Stored items
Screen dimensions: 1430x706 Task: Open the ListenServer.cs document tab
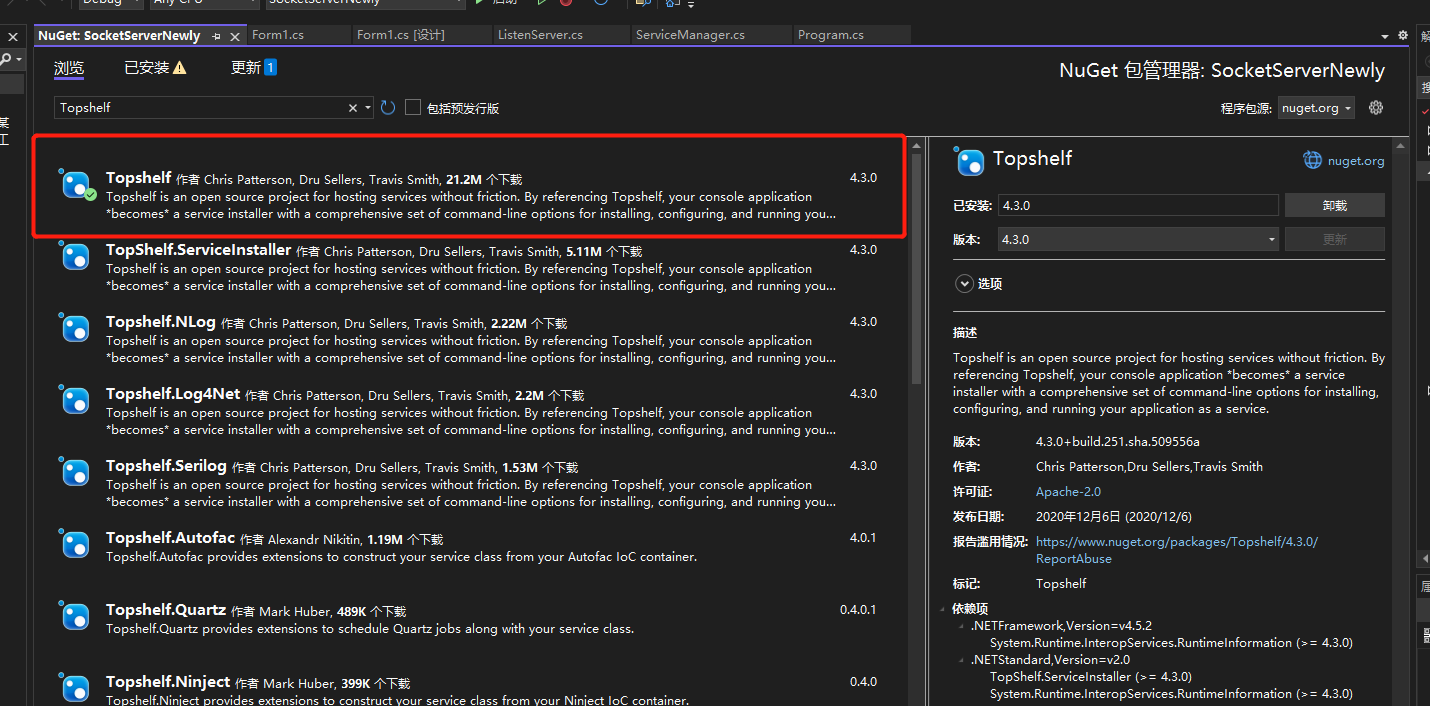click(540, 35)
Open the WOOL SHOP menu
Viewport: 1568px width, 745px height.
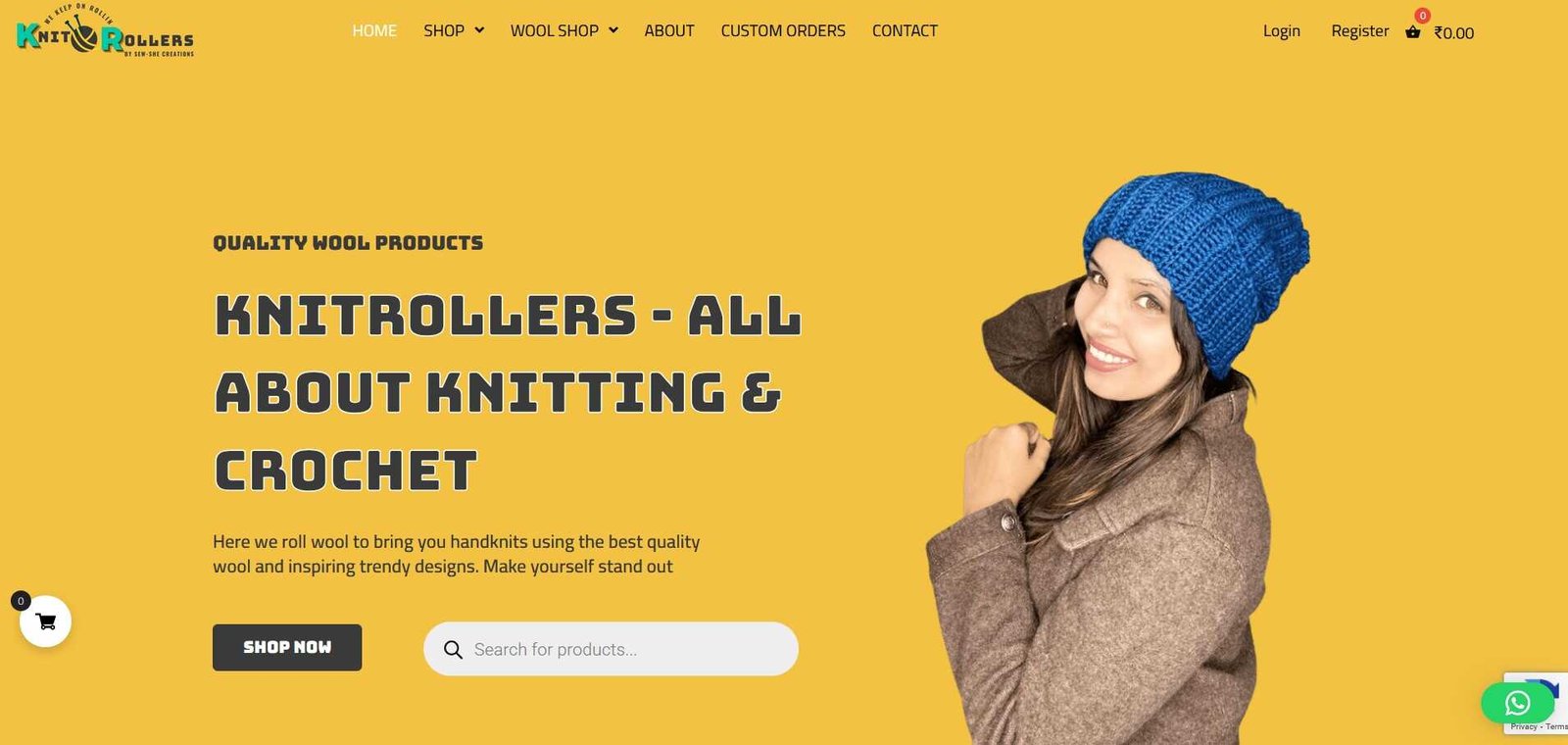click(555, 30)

# WHAT IS REQUIRED
What you return must match the records letter for letter, except that the pictures stay out.

# RESPONSE BELOW
Screen dimensions: 1430x706 Task: Open the ListenServer.cs document tab
click(540, 35)
Open the WOOL SHOP menu
Viewport: 1568px width, 745px height.
click(555, 30)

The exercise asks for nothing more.